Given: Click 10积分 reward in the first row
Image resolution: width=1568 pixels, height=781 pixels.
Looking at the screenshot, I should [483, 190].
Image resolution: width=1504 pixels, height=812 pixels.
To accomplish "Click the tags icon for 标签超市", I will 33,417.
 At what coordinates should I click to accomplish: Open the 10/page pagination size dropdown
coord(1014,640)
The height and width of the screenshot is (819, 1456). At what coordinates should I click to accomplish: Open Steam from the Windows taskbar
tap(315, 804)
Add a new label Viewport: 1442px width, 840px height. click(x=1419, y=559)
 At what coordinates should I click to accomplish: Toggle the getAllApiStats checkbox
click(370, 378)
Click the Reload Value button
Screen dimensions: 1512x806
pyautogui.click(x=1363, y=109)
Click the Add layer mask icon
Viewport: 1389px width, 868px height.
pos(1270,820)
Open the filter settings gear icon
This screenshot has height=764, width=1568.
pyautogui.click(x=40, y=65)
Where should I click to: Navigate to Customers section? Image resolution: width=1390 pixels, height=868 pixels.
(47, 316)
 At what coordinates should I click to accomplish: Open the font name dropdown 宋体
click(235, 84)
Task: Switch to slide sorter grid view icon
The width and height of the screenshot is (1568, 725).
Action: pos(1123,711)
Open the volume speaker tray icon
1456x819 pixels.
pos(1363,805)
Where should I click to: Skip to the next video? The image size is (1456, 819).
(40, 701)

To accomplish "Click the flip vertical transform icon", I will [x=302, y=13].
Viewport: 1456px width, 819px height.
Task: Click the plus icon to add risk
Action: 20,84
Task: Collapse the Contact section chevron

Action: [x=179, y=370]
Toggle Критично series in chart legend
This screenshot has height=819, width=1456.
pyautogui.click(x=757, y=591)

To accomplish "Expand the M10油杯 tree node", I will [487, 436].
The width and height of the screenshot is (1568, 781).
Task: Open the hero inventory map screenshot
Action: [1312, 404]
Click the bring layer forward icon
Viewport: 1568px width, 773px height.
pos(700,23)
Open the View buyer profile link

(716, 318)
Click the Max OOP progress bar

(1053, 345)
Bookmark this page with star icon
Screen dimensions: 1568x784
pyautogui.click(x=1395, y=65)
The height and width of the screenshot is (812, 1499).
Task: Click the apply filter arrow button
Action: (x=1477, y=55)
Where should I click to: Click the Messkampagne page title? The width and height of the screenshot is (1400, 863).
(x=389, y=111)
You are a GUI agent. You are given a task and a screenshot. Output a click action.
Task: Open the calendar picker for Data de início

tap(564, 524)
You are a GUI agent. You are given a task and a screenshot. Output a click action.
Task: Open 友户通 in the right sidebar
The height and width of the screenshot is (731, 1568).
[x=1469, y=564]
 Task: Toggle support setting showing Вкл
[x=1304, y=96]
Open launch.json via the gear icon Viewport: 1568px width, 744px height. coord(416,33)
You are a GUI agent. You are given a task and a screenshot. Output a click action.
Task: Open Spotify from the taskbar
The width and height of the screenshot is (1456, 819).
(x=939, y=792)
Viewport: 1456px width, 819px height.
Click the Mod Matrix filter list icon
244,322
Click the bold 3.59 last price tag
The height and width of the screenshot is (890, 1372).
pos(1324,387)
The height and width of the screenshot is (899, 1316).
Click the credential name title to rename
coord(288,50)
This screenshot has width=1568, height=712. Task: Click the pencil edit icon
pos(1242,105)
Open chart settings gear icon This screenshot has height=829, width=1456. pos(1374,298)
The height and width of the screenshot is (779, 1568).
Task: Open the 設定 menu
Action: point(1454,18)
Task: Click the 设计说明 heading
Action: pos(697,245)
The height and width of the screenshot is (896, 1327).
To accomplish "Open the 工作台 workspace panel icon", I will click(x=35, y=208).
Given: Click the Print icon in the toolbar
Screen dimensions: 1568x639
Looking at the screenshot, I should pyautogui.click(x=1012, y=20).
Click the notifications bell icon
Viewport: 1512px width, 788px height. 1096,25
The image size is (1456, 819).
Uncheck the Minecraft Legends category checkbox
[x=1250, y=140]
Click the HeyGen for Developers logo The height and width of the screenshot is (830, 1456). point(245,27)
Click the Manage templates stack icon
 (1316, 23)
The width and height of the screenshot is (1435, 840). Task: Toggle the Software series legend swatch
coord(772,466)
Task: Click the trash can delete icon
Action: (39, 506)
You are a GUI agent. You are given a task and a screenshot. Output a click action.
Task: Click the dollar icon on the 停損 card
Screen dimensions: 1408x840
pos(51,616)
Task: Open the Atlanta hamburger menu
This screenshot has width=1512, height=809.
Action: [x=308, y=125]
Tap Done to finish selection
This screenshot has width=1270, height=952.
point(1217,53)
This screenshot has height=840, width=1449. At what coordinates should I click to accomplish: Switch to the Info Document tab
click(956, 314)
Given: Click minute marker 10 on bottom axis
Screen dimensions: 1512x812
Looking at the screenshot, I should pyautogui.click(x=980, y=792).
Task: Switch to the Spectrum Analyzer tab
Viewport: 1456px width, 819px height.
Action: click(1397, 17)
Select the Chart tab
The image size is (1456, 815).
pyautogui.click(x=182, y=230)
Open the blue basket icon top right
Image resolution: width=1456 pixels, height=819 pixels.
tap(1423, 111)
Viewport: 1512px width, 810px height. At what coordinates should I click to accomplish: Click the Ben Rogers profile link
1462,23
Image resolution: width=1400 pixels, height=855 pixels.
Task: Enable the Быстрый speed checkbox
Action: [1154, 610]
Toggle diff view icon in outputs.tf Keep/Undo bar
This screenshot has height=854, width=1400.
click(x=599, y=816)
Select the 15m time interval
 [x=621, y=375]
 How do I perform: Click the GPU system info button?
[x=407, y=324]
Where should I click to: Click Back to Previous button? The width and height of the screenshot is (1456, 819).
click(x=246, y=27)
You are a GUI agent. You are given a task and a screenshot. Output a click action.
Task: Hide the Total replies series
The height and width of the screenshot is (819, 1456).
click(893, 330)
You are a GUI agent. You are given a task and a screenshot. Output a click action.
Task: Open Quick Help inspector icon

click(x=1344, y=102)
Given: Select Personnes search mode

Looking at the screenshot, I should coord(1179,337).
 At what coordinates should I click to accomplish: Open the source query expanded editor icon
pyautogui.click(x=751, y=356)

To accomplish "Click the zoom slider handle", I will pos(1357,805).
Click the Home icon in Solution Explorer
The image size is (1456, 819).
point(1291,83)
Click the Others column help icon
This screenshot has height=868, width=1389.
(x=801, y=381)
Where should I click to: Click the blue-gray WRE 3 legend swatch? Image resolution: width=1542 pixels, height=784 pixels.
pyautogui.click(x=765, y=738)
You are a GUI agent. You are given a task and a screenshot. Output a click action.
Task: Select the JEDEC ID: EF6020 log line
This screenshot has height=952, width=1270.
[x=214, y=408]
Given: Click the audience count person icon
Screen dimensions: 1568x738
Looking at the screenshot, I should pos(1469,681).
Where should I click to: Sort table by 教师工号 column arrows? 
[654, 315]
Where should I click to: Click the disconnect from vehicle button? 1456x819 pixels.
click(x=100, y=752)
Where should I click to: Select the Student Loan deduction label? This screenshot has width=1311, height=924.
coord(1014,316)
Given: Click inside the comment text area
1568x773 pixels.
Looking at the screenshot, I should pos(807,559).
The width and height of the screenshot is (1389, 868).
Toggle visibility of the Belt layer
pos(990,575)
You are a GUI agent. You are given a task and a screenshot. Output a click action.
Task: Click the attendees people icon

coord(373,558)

• Task to carry out: Beginning with the line holding "Open the volume speaker tray icon" and ending with the line holding "Task: Open 友户通 in the right sidebar", write out the stretch of material above exactly; add no further lines.

• Written solution:
Open the volume speaker tray icon
1456x819 pixels.
pos(1363,805)
Where should I click to: Skip to the next video? The image size is (1456, 819).
(40, 701)

To accomplish "Click the flip vertical transform icon", I will [x=302, y=13].
Viewport: 1456px width, 819px height.
Task: Click the plus icon to add risk
Action: 20,84
Task: Collapse the Contact section chevron

Action: [x=179, y=370]
Toggle Критично series in chart legend
This screenshot has height=819, width=1456.
pyautogui.click(x=757, y=591)

To accomplish "Expand the M10油杯 tree node", I will [487, 436].
The width and height of the screenshot is (1568, 781).
Task: Open the hero inventory map screenshot
Action: [1312, 404]
Click the bring layer forward icon
Viewport: 1568px width, 773px height.
pos(700,23)
Open the View buyer profile link

(716, 318)
Click the Max OOP progress bar

(1053, 345)
Bookmark this page with star icon
Screen dimensions: 1568x784
pyautogui.click(x=1395, y=65)
The height and width of the screenshot is (812, 1499).
Task: Click the apply filter arrow button
Action: (x=1477, y=55)
Where should I click to: Click the Messkampagne page title? The width and height of the screenshot is (1400, 863).
(x=389, y=111)
You are a GUI agent. You are given a task and a screenshot. Output a click action.
Task: Open the calendar picker for Data de início

tap(564, 524)
You are a GUI agent. You are given a task and a screenshot. Output a click action.
Task: Open 友户通 in the right sidebar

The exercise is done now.